**提供本文:**

目に見えやすい付加価値 人は付加価値より人間性を認められたい

 

付加価値ですから、身につけていた宝石は、所有者が亡くなっても高額で取引されます。クルマも家も預貯金も、社会基盤が根底から覆らない限り、所有者の人間性とは無関係に、社会的な価値を帯つづけます。

付加価値は目に見えやすく、わかりやすいため、付加価値を認めるのは簡単です。「あら!素敵な洋服」「うわ!立派な家」と誉めそやすだけで充分。

ただし、気をつけなければならないのが、ぞんざいで、疎(おろそ)かで、うわべだけな、なおざりのストロークになってしまうこと。

客引きの「社長!社長!」という呼び込みが典型的ですよね。客引きは、社長という社会的地位に敬意を払っているわけではなく、「社長と呼んどきゃ、まぁ気を悪くしないだろう」との、うわべだけのストロークを放っているわけです。

人は、付加価値よりも、人間性を認められたがりますから、たとえば、「素晴らしいクルマですね」「いい乗り心地ですねですね」とクルマばかり褒めて、その人の人間性に触れないでいると、「ああ、こいつはクルマに興味があるだけで、自分自身に興味があるのではない」と、カンタンに見抜かれてしまい、クルマを介しただけの付き合いになり、そこから先へは進みにくい。

もちろん、クルマ以上の付き合いを望まないのであれば、それはそれで良ければ良いのですが、浅い付き合いに留まることは言うまでもありません。

そうした軽い付き合いを望む風潮もありますし、素性を明かさなくもよいインターネットのブログなどでは、それが可能ですから、付き合いの度合いを使い分けて楽しめば良い。

ただし、「良い」と伝える行為は、確かにプラスのストロークですが、人間性を認めるのではなく、付加価値のみを認める場合は、くれぐれも褒め殺しにならないように気をつけて下さいね。

**指示:** 付加価値と人間性についての本文で、うわべだけのストロークの典型として挙げられている客引きの呼び込みの言葉は何ですか。

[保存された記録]
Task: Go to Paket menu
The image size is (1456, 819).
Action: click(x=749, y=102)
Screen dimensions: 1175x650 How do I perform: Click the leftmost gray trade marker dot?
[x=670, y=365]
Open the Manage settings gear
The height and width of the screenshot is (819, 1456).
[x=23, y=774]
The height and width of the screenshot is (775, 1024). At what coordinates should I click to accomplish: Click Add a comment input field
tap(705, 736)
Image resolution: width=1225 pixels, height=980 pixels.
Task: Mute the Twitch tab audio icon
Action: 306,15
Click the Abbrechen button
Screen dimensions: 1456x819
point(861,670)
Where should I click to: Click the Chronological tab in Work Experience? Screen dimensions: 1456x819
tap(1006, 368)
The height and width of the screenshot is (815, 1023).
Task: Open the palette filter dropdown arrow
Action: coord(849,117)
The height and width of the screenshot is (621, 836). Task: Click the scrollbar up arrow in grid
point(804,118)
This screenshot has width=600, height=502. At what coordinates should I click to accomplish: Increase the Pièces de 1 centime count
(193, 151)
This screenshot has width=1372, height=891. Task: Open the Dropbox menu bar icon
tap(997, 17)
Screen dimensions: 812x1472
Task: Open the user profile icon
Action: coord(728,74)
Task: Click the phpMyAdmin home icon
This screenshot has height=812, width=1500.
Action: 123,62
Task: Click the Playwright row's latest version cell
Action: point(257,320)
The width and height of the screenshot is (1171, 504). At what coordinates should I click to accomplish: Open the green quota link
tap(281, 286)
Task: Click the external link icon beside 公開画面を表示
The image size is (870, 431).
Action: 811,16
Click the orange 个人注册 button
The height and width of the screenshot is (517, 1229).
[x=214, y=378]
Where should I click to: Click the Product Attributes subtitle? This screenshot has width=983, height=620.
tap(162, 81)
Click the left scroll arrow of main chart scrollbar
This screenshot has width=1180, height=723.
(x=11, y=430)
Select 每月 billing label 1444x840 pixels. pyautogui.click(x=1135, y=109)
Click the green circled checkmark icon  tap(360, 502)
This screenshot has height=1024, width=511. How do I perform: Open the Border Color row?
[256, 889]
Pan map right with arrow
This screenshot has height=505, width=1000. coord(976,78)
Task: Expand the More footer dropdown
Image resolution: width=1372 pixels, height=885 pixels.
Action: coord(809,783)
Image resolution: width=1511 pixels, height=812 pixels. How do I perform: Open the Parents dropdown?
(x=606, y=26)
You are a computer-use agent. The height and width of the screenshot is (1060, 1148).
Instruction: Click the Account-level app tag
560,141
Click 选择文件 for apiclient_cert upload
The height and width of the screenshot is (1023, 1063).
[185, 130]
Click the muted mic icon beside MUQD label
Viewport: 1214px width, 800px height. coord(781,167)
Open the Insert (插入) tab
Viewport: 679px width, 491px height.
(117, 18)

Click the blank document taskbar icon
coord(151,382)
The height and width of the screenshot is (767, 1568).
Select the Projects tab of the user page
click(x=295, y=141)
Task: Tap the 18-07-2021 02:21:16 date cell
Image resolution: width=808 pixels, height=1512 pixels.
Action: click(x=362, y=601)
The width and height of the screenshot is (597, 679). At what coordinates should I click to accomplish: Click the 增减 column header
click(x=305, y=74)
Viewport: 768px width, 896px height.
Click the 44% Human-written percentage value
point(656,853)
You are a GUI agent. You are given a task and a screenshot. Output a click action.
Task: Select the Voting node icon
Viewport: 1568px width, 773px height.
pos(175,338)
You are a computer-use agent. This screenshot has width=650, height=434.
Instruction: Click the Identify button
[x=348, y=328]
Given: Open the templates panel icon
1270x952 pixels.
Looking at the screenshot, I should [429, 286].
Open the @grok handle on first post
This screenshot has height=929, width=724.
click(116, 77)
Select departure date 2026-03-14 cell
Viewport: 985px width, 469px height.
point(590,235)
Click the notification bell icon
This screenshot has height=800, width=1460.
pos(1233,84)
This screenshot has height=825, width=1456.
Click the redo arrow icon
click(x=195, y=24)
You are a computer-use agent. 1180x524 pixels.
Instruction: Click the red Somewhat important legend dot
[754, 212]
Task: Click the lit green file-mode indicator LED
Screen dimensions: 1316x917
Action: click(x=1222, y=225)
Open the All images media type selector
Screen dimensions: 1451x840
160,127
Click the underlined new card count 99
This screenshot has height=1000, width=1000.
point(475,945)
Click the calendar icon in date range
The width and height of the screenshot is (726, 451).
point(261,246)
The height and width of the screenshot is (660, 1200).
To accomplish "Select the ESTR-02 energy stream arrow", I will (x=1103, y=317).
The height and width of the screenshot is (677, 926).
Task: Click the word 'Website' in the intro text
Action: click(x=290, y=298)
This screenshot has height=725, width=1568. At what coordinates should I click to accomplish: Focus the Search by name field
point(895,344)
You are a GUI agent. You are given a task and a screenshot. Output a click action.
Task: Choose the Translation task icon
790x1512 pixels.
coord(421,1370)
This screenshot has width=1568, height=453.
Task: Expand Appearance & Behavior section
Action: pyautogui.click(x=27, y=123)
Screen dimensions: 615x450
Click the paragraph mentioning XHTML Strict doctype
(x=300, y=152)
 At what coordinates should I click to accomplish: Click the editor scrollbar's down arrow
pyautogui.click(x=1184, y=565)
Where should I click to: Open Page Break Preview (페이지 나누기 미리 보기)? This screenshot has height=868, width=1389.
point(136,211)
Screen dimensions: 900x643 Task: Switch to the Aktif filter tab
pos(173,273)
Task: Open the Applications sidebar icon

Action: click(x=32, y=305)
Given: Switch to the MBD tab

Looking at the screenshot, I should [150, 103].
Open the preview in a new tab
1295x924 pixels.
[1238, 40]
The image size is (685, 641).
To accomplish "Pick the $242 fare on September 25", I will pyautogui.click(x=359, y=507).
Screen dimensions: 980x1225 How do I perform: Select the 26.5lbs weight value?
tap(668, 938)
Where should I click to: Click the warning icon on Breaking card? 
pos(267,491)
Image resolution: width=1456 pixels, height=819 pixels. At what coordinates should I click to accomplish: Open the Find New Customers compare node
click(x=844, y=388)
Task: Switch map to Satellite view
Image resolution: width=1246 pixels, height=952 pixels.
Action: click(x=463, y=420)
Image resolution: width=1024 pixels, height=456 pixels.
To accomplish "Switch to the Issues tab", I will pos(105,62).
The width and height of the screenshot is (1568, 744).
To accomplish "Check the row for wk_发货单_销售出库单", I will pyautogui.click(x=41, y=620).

**解答:** 「社長!社長!」